Es un hecho que los Expresionistas Abstractos aprendieron técnicas del surrealismo y que las utilizaron. Detonaron el automatismo hacia el hiperespacio, divorciando la línea pintada de la necesidad de un referente literal y expresando emoción pura a través del color, el movimiento y la superficie. Matt Lamb manejó estos tres elementos durante sus 20 años de pintor figurativo naif, antes de comenzar con los ensayos de abstracción en 2002. Sus obras recientes de abstracción pura (que no son verdaderamente “puras”, dado que sostiene que aún puede ver docenas de sus queridos “espíritus” dentro de ellas) encajan en el linaje directo del expresionismo abstracto de mediados de siglo, y están igualmente endeudadas con los deseos desenfrenados del subconsciente. También están entre las pinturas más llamativas de la carrera de Lamb, y podrán llegar a ser las más importantes. Alegres, sofisticadas e infinitamente variadas, son milagros de lo que la Dra. Carley denomina “textura mutante y exceso cromático”, verdaderas variaciones virtuosas de un maestro en su plenitud.

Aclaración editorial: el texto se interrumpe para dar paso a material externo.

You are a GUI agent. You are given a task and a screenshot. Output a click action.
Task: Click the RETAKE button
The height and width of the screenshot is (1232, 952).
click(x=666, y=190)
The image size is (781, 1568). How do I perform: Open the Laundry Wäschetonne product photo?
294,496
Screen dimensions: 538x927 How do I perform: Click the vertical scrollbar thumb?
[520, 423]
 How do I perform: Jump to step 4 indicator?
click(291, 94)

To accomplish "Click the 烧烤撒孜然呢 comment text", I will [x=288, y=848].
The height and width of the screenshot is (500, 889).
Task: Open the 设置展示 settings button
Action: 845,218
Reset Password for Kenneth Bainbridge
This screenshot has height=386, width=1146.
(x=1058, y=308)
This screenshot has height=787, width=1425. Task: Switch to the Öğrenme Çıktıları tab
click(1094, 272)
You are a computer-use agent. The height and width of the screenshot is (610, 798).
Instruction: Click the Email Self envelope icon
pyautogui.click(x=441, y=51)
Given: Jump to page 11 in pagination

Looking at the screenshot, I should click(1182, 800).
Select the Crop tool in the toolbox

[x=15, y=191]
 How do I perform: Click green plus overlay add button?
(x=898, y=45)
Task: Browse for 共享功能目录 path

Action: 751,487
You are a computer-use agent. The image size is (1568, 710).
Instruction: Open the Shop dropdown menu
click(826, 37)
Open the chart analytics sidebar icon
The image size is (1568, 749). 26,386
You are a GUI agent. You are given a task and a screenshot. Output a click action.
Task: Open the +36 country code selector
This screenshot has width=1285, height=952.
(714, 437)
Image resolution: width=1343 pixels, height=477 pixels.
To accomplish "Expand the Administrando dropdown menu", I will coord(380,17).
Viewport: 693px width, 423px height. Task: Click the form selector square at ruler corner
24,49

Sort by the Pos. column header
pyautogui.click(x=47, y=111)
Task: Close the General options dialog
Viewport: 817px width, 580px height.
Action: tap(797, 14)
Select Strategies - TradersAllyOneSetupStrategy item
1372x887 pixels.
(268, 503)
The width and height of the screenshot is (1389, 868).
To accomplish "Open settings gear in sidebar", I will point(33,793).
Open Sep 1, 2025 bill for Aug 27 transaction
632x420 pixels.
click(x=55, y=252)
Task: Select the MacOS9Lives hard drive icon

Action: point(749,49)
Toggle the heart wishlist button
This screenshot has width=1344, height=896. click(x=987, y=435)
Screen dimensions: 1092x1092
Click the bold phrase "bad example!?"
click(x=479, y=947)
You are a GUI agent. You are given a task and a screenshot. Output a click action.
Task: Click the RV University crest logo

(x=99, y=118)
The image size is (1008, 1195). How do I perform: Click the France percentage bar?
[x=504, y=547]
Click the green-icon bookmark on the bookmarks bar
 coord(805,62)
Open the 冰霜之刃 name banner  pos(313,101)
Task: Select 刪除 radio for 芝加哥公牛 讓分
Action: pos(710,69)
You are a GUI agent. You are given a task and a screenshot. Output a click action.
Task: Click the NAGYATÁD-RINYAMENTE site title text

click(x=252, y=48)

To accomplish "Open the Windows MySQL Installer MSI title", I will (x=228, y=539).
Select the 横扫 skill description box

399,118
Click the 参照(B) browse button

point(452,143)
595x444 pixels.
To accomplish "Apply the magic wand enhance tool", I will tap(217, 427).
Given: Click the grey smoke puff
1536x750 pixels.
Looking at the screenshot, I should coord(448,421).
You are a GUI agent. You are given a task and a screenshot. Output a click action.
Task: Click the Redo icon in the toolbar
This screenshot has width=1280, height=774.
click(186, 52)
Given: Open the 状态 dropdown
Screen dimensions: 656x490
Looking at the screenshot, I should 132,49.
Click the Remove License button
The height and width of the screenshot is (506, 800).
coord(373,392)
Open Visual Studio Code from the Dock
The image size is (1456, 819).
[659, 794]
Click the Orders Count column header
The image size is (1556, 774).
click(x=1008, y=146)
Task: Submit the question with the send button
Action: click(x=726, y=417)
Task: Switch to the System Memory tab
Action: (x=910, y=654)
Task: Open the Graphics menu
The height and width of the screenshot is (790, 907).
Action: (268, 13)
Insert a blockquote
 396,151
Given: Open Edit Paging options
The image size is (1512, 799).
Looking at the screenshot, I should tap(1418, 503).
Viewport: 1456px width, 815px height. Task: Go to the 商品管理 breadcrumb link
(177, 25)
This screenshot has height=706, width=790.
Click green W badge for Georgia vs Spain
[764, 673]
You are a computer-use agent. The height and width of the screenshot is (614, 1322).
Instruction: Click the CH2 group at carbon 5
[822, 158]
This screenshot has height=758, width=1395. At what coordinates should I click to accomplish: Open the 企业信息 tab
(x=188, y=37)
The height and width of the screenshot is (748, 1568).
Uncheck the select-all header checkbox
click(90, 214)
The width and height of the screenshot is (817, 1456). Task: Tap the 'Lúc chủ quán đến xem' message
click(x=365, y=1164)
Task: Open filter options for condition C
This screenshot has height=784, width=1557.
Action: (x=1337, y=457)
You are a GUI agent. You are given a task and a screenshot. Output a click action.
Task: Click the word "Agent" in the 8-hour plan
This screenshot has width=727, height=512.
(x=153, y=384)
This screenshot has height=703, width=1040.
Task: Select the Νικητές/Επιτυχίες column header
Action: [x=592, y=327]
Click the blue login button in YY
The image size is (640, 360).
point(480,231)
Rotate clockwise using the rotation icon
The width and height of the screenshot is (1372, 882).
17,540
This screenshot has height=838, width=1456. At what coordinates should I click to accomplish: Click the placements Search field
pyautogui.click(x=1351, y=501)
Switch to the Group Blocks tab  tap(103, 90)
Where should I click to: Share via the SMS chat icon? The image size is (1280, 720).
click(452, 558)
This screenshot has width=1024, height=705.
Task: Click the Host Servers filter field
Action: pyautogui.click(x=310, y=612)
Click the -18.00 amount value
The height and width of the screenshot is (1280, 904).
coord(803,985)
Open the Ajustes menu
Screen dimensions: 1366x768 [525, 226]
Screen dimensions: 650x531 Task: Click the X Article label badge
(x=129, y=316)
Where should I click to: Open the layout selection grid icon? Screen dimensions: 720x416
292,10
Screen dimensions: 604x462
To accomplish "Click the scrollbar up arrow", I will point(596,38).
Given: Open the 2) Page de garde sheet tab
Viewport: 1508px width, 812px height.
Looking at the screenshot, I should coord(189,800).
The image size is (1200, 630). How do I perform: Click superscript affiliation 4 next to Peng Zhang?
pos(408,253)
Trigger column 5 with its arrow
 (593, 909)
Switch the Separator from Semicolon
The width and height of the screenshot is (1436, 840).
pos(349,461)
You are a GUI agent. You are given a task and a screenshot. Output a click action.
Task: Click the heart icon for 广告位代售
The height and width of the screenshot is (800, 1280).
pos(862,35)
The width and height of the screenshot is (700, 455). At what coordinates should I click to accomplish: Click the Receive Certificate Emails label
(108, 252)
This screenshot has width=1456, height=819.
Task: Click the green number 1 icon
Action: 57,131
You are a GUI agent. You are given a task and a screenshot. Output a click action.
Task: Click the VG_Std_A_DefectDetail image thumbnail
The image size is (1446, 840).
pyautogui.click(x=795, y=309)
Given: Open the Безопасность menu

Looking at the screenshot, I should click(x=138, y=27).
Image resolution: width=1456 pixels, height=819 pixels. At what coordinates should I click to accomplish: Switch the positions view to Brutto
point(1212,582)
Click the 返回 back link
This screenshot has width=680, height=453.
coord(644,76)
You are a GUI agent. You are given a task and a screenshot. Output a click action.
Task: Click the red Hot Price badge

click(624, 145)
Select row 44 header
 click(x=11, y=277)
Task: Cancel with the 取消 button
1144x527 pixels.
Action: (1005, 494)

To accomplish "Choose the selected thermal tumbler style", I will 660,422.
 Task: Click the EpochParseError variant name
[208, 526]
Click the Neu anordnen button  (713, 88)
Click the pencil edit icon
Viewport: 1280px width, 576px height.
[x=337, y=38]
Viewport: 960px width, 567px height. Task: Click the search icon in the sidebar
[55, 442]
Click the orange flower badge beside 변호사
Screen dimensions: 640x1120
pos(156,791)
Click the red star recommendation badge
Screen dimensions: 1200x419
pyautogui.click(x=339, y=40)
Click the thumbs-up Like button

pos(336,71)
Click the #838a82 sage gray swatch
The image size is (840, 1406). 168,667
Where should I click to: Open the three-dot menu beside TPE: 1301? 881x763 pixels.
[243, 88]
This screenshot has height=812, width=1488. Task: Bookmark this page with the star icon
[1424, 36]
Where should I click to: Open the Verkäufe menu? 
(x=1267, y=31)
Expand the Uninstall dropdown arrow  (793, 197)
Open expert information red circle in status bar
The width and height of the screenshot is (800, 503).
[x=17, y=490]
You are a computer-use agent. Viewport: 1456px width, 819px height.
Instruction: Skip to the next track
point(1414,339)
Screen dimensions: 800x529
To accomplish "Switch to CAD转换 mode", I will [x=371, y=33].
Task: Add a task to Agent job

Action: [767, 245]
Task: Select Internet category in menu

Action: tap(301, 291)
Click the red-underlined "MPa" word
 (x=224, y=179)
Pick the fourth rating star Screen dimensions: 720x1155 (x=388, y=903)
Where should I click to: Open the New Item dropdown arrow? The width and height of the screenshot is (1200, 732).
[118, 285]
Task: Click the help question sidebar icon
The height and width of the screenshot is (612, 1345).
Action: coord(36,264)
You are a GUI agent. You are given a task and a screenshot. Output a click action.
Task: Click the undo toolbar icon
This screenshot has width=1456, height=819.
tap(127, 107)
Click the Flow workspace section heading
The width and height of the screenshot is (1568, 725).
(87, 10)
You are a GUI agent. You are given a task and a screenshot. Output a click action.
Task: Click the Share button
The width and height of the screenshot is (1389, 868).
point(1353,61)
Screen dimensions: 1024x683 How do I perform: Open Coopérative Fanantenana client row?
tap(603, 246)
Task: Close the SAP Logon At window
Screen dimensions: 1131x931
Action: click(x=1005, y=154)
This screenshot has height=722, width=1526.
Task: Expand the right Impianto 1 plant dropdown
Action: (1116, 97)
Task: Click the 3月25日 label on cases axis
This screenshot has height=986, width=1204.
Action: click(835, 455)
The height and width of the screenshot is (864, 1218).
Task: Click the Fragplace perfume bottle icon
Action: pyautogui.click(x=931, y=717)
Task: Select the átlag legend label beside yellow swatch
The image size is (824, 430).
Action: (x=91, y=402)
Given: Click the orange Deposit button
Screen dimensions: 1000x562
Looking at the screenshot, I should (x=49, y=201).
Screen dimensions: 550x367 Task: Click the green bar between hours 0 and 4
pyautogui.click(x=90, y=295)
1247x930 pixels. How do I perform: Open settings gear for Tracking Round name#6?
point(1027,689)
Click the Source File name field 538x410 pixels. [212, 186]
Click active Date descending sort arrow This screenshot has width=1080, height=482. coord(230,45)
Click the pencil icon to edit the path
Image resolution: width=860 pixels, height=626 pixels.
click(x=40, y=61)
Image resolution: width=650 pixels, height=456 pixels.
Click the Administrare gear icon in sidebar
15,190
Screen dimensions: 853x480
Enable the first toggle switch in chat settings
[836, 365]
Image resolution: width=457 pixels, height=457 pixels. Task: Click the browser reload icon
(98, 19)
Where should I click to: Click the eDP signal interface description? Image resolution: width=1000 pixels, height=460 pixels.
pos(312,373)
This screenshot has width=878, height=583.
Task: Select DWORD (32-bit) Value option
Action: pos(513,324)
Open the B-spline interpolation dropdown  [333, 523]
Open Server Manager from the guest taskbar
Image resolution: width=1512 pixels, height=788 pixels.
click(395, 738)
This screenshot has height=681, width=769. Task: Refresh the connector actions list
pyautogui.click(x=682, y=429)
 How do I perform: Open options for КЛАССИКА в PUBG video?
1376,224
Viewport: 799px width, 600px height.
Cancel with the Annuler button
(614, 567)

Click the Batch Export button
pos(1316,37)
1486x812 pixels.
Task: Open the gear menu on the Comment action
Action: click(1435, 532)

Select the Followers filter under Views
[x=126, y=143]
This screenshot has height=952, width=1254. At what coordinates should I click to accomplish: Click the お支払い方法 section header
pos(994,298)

“Si hubiese querido que saliera así, no habría podido”, me dijo Lamb en su estudio de Chicago, en diciembre de 2003, señalando un asombroso efecto que había creado: un afloramiento que cae en cascada desde la tela, asemejando fragmentos de vidrio o geodas aguamarinas punteagudas que, sin embargo, parecían tan suaves al tacto como la goma.

Y, de hecho, no podría haber planeado el efecto, ni él, ni ningún otro. La célebre “Señal Lamb”, junto con las texturas lisas y doradas de su firma y los asombrosos remolinos de su proceso de su “migración controlada”, son todas respuestas improvisadas a la interacción entre sus materiales, su técnica duramente ganada, las profundidades obsidianas de su subconsciente y su aún más misteriosa absorción, como si fuera a través del inconsciente colectivo, de artistas con quienes ha sido comparado: Van Gogh, Rouault, Dubuffet, Chagall, y Franz Kline, sólo para mencionar algunos.

Como sugiere el caso de Miró y Lamb, a veces, no se trata de que sea el camino más transitado o menos transitado, sino el que se desvía de ambos hacia los más maravillosos destinos que, realmente, valen la pena.